DOI: 10.3390/aerospace13070590 ISSN: 2226-4310

Explainable AI in Rotorcraft Aerodynamics: Autonomous Discovery and Dynamic Tracking of Vortex Ring State Mechanisms via Vision Transformers

Xiang Zhou, Jiawei Sun, Jiannan Zhao, Feng Shuang

The Vortex Ring State (VRS) is a critical aerodynamic hazard for rotorcraft, characterized by highly unsteady fluid–structure interactions and severe low-frequency vibrations. While data-driven deep learning models have shown promise in aviation state monitoring, their inherent “black-box” nature fundamentally contradicts the stringent interpretability requirements of airworthiness certification. To address this, we propose an “AI for Science” paradigm, investigating whether advanced Vision Transformers (ViT) can autonomously discover underlying aerodynamic mechanisms without human physical priors. First, to ensure absolute data fidelity, flight test datasets of a coaxial unmanned aerial vehicle were rigorously labeled using cross-validation from high-fidelity Computational Fluid Dynamics (CFD) simulations and wind tunnel tests. One-dimensional vibration signals were then transformed into two-dimensional Continuous Wavelet Transform (CWT) spectrograms. By employing Target-Layer Gradient Adaptation (Grad-CAM) techniques, we conducted a systematic comparison between traditional Convolutional Neural Networks (ResNet50) and ViT. The results demonstrate that while CNNs suffer from diffuse attention caused by high-frequency noise, the frozen-backbone ViT model achieves a physically interpretable accuracy of 93.24%, while autonomously locking its global attention onto a perfectly horizontal feature band centered at 41.7 Hz.
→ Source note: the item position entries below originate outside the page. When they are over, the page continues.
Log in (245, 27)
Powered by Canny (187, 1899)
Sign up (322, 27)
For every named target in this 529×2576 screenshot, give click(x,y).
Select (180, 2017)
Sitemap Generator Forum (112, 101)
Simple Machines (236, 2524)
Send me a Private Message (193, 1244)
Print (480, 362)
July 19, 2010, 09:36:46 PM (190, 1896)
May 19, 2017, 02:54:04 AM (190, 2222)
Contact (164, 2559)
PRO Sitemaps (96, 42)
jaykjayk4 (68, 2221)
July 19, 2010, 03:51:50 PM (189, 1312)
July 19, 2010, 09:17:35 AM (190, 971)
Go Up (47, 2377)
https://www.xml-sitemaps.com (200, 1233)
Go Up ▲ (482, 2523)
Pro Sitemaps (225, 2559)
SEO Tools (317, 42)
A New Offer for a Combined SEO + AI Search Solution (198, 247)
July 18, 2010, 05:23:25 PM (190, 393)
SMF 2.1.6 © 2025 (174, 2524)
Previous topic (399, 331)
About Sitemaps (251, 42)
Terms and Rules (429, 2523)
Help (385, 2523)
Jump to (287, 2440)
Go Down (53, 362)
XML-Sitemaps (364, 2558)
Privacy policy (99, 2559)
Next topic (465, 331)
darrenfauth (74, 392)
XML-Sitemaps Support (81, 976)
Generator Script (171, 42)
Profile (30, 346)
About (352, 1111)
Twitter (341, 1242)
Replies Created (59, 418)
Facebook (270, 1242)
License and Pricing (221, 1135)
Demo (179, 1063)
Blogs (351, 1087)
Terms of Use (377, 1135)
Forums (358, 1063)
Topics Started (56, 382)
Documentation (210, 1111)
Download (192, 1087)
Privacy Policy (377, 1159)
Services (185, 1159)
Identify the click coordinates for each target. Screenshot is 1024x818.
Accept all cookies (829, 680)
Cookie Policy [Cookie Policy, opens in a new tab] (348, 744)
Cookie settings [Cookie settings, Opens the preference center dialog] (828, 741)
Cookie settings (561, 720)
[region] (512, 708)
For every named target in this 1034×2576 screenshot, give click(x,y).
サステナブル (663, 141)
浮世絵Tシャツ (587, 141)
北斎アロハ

Crucially, this autonomously discovered feature precisely aligns with the theoretically derived once-per-revolution (1P) fundamental frequency of the rotor’s flap-lag coupling response under VRS aerodynamic turbulence. This research provides direct visual evidence bridging black-box AI decisions with classical fluid mechanics, proposing a “Mechanism-Guided Verification” framework that offers a trustworthy pathway for the future certification of AI in safety-critical aerospace systems.